Southern Rock generally lives happily with one foot in Country music and the other in Rock, but ‘Don’t Let Me Go’ shows that this band can rock out with the best of them. ‘One Last Time’, in contrast, starts off much slower, with the soulful backing vocalists back on board, before Henry’s solo brings it to a conclusion. ‘Gold’ maintains the slower mood, with Robert Jon’s vocals to the fore throughout, save for another brief, but soaring guitar solo.
The two-part title track which concludes the album begins with Robert Jon’s voice cushioned by acoustic guitar and subtle strings before moving to a heavier, slightly Prog-ish feel with the strings introducing more guitar, then Steve Maggiora’s tasteful keyboard work. Warren Murrel’s bass locks in with the energetic drumming of Andrew Espantman, before the acoustic guitar returns to bring things home.

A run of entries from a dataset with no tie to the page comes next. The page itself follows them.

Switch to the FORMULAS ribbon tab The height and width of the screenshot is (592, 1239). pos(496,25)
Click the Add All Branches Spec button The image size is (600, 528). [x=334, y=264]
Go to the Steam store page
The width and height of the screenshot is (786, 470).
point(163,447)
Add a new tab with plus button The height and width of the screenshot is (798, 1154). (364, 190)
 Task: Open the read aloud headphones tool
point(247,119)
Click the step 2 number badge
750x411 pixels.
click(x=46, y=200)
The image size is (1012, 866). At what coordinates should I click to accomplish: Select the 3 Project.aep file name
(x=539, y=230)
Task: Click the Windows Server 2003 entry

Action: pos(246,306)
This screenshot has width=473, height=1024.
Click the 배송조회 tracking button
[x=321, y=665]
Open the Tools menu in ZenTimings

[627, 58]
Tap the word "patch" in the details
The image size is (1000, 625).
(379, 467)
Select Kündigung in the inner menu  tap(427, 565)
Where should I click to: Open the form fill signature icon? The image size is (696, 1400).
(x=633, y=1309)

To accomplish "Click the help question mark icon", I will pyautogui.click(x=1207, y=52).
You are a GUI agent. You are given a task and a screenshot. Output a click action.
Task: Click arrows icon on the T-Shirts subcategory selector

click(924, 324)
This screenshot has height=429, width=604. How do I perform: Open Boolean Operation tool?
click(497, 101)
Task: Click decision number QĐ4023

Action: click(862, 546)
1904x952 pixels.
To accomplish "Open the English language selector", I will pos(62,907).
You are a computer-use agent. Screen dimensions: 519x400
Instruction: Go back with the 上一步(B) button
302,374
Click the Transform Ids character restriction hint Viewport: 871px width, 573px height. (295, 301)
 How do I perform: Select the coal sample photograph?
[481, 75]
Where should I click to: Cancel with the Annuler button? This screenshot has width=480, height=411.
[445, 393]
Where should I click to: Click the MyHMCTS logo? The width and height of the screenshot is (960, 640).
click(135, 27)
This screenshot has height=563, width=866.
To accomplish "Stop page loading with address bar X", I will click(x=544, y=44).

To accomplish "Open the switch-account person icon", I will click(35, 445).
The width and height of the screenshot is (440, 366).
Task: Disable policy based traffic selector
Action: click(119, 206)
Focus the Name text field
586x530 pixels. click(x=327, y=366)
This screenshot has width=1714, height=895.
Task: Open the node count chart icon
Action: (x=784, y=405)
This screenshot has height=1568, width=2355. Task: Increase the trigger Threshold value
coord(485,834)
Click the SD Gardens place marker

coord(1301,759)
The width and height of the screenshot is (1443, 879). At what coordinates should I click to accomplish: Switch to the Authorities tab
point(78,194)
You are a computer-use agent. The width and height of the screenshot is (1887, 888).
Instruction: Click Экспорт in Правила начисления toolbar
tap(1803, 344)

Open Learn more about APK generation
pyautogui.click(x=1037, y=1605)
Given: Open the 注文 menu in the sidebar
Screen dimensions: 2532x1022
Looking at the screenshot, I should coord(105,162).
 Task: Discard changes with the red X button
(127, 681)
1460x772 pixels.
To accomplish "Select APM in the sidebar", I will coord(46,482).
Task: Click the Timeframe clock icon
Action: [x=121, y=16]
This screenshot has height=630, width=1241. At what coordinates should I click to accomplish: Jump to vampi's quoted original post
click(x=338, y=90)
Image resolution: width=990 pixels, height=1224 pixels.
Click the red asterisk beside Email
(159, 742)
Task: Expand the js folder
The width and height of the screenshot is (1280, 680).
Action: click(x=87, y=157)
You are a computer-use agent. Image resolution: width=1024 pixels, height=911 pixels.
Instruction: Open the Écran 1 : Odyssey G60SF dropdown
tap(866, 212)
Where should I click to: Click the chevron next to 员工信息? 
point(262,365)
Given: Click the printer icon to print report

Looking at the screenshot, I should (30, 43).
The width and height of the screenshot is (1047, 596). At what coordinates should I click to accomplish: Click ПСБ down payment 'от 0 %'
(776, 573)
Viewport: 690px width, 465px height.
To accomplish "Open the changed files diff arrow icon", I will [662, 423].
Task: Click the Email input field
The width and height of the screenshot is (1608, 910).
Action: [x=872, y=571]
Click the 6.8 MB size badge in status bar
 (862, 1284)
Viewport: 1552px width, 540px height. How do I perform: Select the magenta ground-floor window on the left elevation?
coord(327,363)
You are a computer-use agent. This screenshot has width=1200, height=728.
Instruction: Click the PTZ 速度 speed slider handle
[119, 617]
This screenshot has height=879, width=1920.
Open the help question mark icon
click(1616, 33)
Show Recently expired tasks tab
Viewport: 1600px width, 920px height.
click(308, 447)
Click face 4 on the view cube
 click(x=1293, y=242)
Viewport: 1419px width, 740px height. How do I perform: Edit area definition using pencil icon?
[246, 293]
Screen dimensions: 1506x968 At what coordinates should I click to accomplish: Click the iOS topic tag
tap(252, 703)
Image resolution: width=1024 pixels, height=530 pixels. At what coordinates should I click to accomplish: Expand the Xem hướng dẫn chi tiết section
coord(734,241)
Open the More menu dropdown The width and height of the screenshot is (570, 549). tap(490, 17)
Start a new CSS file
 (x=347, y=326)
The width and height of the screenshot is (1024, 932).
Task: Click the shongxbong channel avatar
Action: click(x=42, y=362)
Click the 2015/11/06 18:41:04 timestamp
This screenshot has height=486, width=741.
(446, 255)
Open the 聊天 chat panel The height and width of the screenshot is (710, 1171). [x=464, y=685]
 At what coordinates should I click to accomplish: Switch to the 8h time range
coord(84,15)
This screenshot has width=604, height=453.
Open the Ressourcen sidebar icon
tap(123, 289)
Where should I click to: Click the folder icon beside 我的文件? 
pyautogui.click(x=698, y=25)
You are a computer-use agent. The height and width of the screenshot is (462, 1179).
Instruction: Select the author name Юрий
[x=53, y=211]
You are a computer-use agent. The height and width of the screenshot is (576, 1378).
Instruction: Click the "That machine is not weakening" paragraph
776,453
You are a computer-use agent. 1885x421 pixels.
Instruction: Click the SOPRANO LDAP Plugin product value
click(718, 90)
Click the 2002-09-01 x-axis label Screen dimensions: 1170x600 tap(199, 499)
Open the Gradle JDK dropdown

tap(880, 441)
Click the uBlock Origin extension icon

Based on personal experience, I would unreservedly recommend this band to you as a live act; although the solos here are a little constrained by time, this studio session is still a fine piece of work and an excellent introduction to what will, for many, be a new band (although, like Blackberry Smoke, these guys have been waiting for nearly a decade to gain a foothold in Europe). Why not buy this album and a live one too, just to get the full flavour? You won’t regret it!
Oh Miss Carolina; Work It Out; Can’t Stand It; Tired Of Drinking Alone; Do You Remember; This Time Around; Don’t Let Me Go; One Last Time; Gold; Last Light On The Highway Pt. 1; Last Light On The Highway Pt. 2.